■ 本文部分
..............................

新聞連載⑤「住み続けられる地球と住まい」新築

しんぶん赤旗に2022年4月1日から4月29日 毎週金曜日に連載

 新築の場合

 真っ白なキャンバスのように何でも描けるのが新築住宅の醍醐味(だいごみ)です。当然、都市計画や建築法規を守らなくてはなりませんし、土地の条件から制約も出てきますが、建て主や家族の希望と設計者の創造力が合致して、形や間取りが作られていくのは感動です。
 しかし地球は、産業革命以来わずか300年で急速に気候変動を引き起こし、環境ホルモン、マイクロプラスティックなどの環境汚染も深刻となり、私たちの生活を脅かしています。地球温暖化を抑えようと世界規模で、省エネルギーや二酸化炭素の排出規制が叫ばれています。
 住まいでは、シックハウス症候群、化学物質過敏症などの問題が起きて、私たちの健康を深くむしばんでいます。人類は安易な便利さを反省し、根本から住まいと暮らしを見直す必要に迫られています。この地球に住み続けていくために、住宅を建てる際は何が重要でしょうか。

 再生可能な材料で

 日本では木や土や草、そして和紙を昔から使い住文化を培ってきました。それらは人や地球にもやさしく、安全で、調湿や断熱、蓄熱などにも優れていることが、科学的にも検証されてきました。
 木は50年から100年も木材として使うことができます。持続可能な社会では、住宅を100年以上大事に使っていきたいものです。木材だけではなく、自然素材の多くは土に返り、バクテリアの栄養となり、さらに二酸化炭素固定に大きく役立ちます。地球共生の素晴らしい姿です。
 私たちは自然素材を活用した家づくりを実現するために「多摩産直住まいづくりの会」を組織し、東京・奥多摩の山の木を使った家づくりを勧めています。木材の伐採現場、丸太市場、製材所の見学会も開催しています。
 屋根は、住まいの中で一番過酷な自然環境を受け止め、風雨や熱射、紫外線から家屋を守ってくれます。その屋根材で一番長持ちするのは、粘土を焼いた本瓦です。通気層があり、熱を遮断する性能も高い優れた材料です。最近では耐震性に劣るとして、ふき替えられることが多くなっていますが、重さに耐える躯体(くたい)があれば、素晴らしい材料です。

..............................

■ 課題の目標 1
新築住宅の連載記事について、次の問いに答えてください。
(a) 連載はどの期間の何曜日に掲載されたか。
(b) 木は何年から何年、木材として使えるとされているか。
(c) 屋根材で一番長持ちするのは何か。
■ 課題の目標 2
新築住宅の連載記事を、本瓦について述べた最後の文の後から書き継ぐこと。

■ 保存データ
..............................

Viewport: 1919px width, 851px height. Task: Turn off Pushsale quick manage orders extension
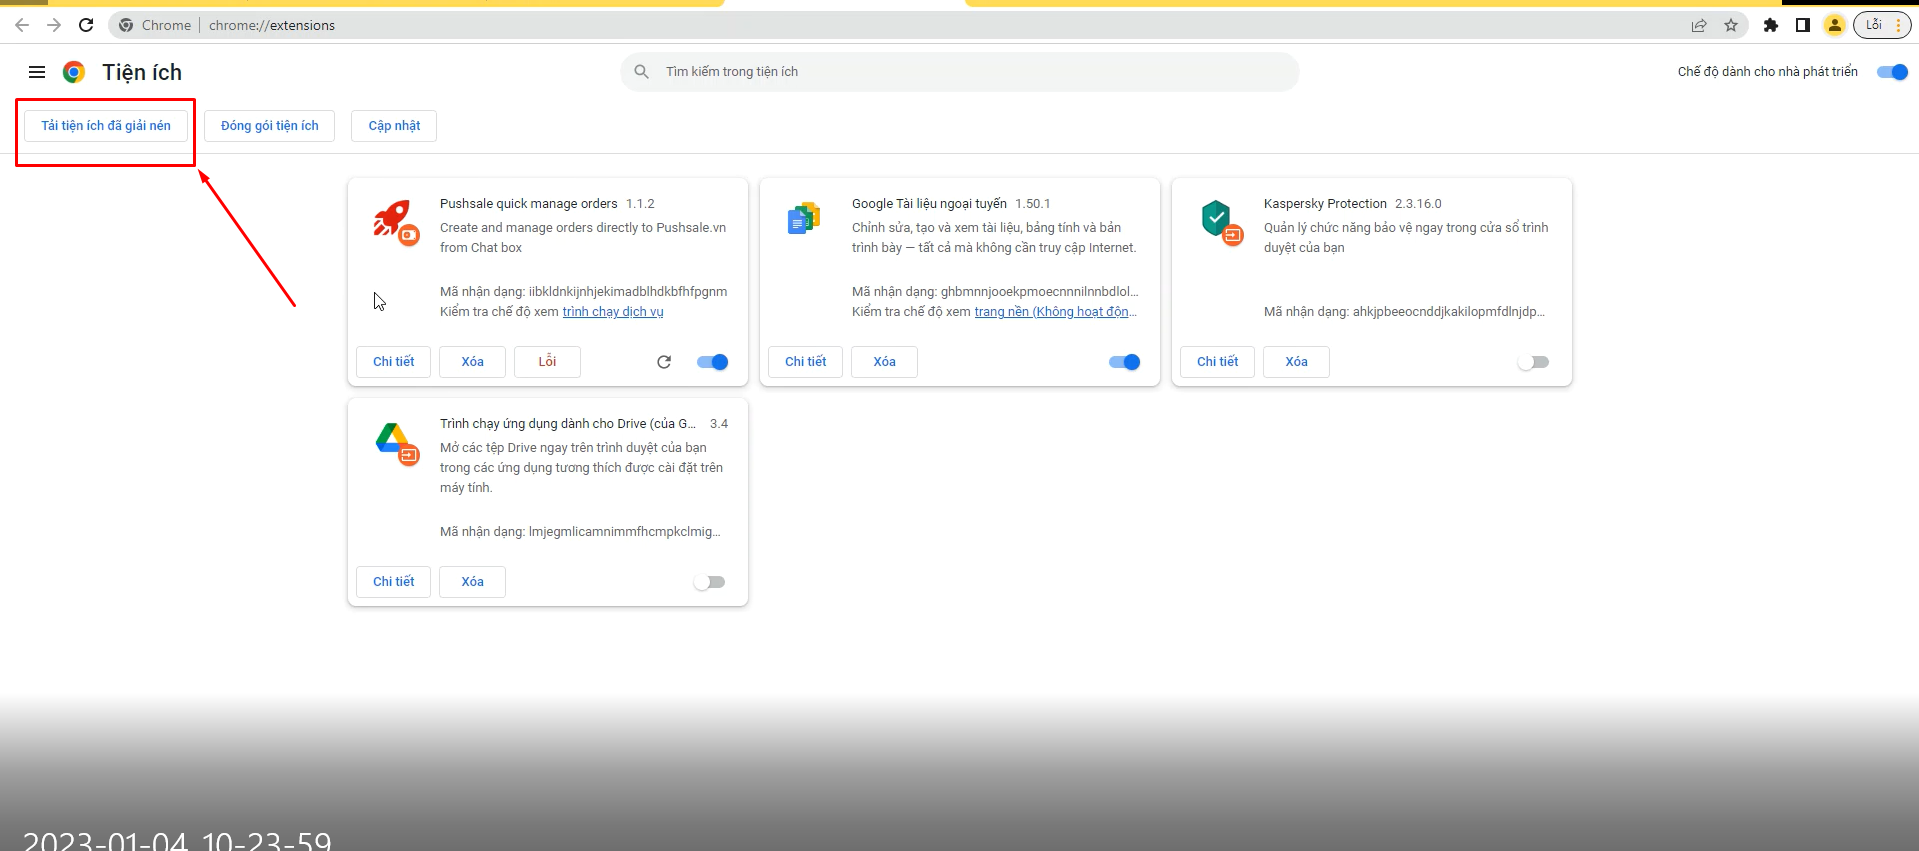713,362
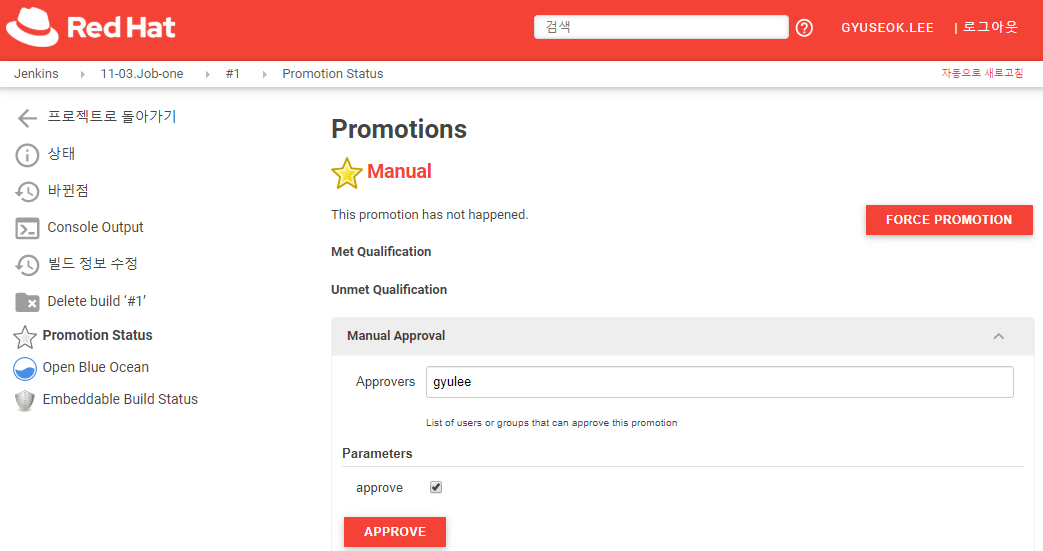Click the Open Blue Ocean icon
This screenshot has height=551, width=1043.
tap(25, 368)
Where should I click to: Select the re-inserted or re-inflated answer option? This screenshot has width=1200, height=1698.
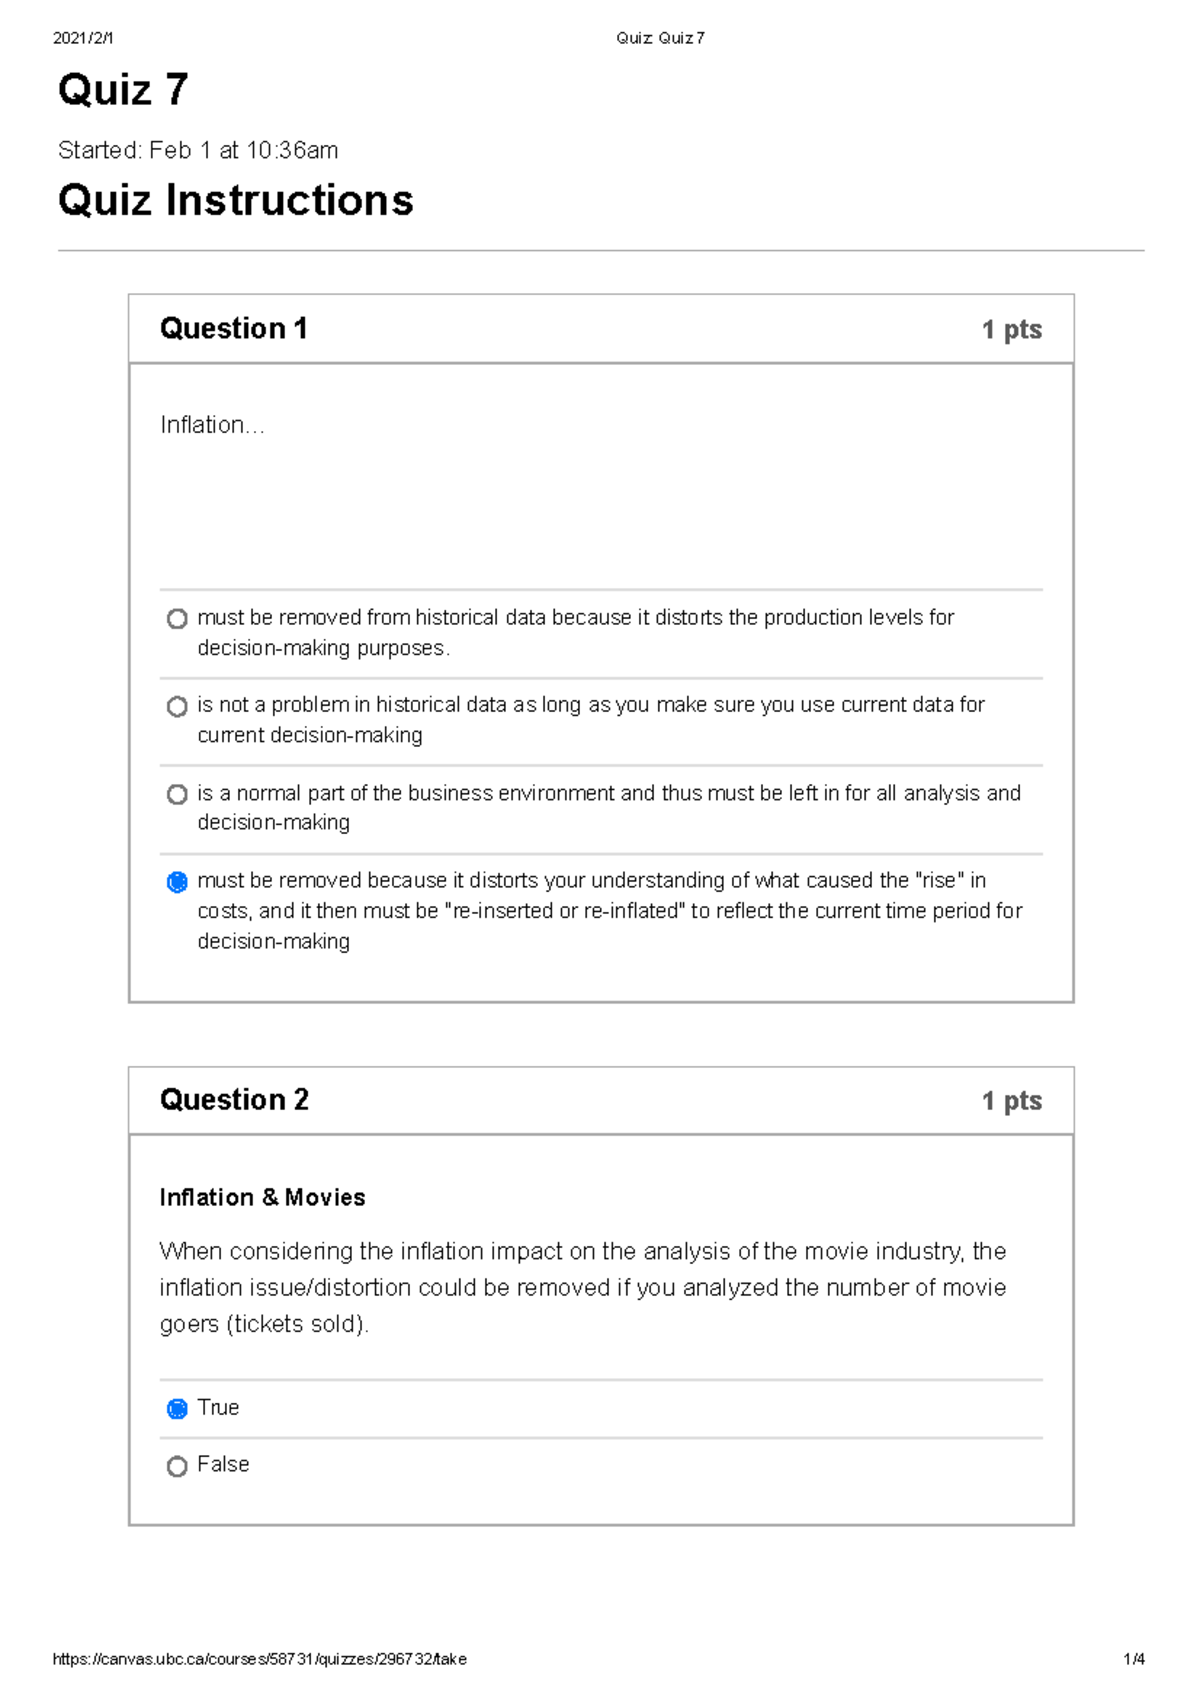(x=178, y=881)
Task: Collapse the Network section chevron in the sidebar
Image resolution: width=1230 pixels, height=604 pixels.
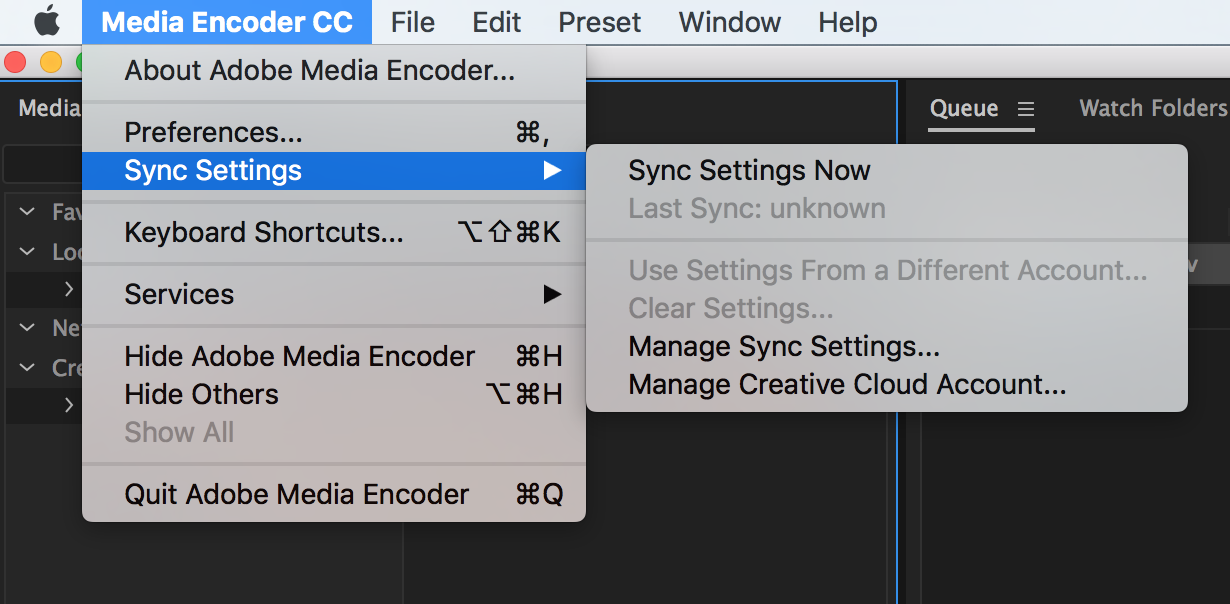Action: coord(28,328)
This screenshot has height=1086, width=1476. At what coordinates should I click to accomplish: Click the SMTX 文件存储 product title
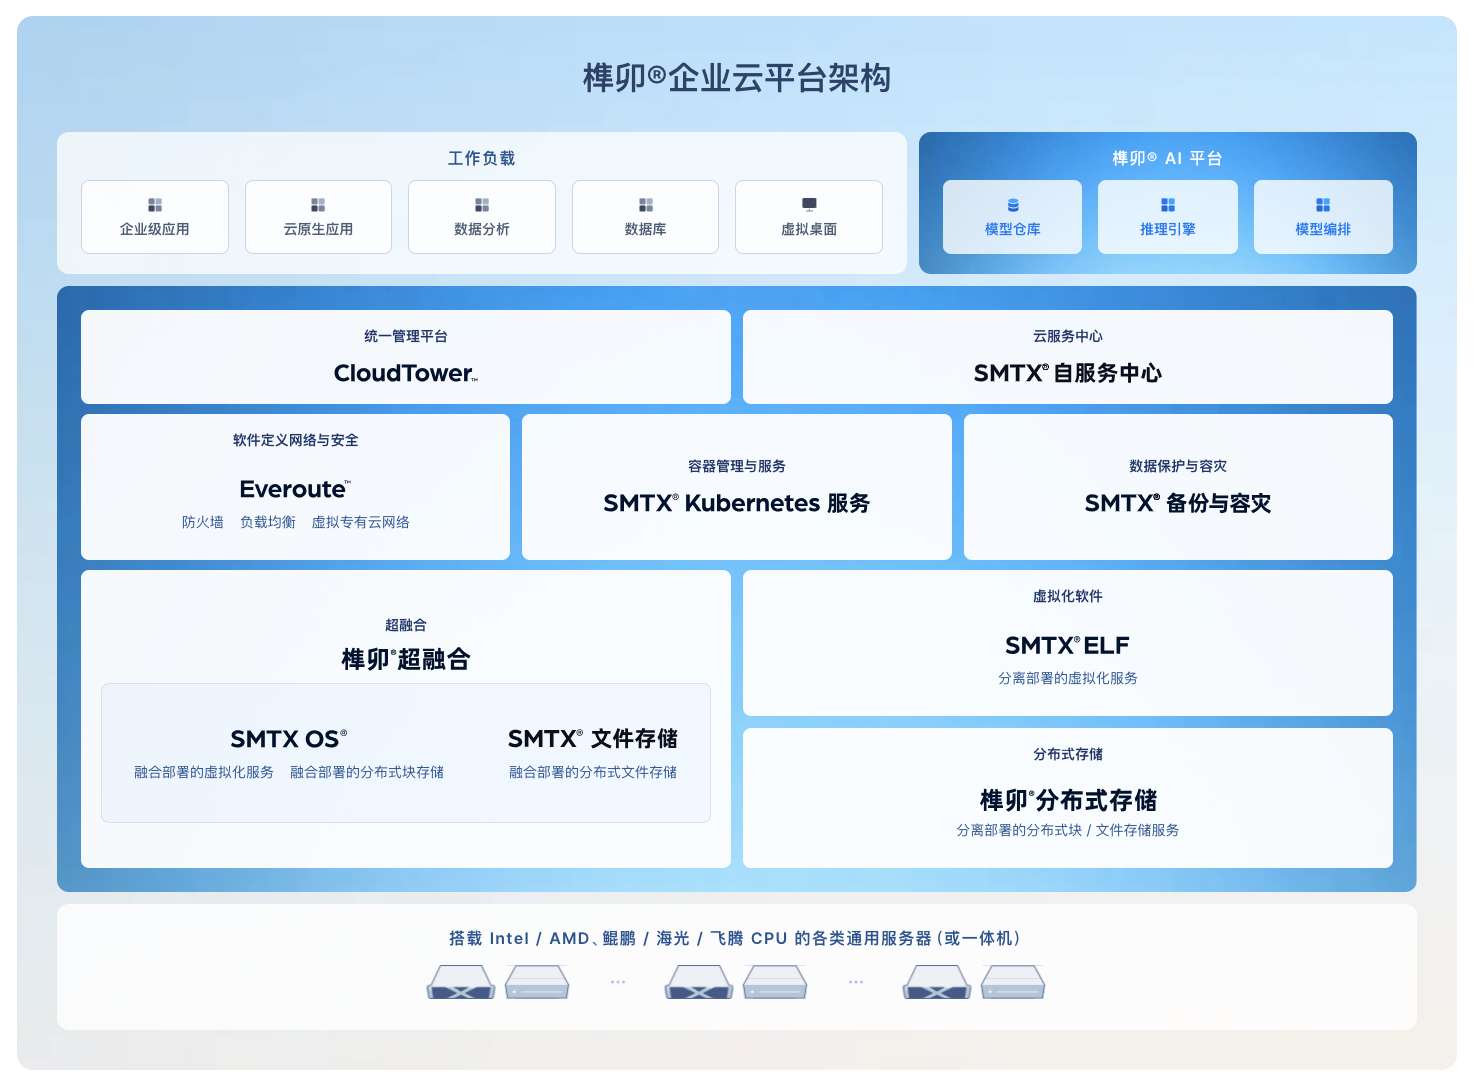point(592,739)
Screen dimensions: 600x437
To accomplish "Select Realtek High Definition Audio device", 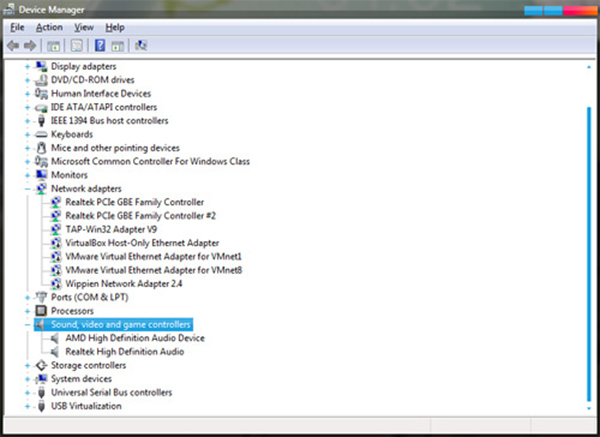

..............................

■ 演習結果 1
(a) 2022年4月1日から4月29日の毎週金曜日
(b) 50年から100年
(c) 粘土を焼いた本瓦

■ 演習結果 2
 都市部では軒を十分に出せない家が多くありますが、日本のように雨の多い所では、雨から壁を守り、日射を調節する大切な役割を担っているのが深い軒です。深い軒に守られた板壁や漆喰(しっくい)・土の外壁は50年以上の耐久性を持っています。10年で補修を必要とする樹脂塗装の現代住宅とは大違いです。何よりも大量生産、大量消費からの脱却が必要です。

 地震国、日本の住まい

 大地震があるごとに耐震基準は厳しく改正されてきました。最近では建築基準法の1・25倍~1・5倍の耐震性能が求められるようになっています。一方では、固い構造を造るのではなく、免振構造や制振構造といって地震の力を逃がし吸収する方法も普及しています。伝統的な日本建築の考え方です。
 さらに重要なのは地盤です。液状化するような軟弱地盤では、いくら耐震性のある建物を造っても傾いたり倒れたりしてしまいます。建物の重さ、地震の揺れに耐えるように、地盤改良することが重要です。
 断熱気密性能の向上とエアコンの普及で、室内温熱環境は大きく改善されました。しかし冬場は外気に接する窓や壁で結露が発生し、また暑い夏でも、室内の温度を下げるために相対湿度が80%を超えて、カビの発生を生み出すことがあるので注意が必要です。
 エアコンではなく、放射熱を利用した輻射(ふくしゃ)パネルによる効率的な冷暖房を行うこと、屋根で温められた空気で床下のコンクリートを温め、空気循環しながら家全体の熱をコントロールすること、太陽熱や地熱エネルギーを利用した省エネ化など、なるべく機械に頼らない省資源の家造りを心がけています。                              (了)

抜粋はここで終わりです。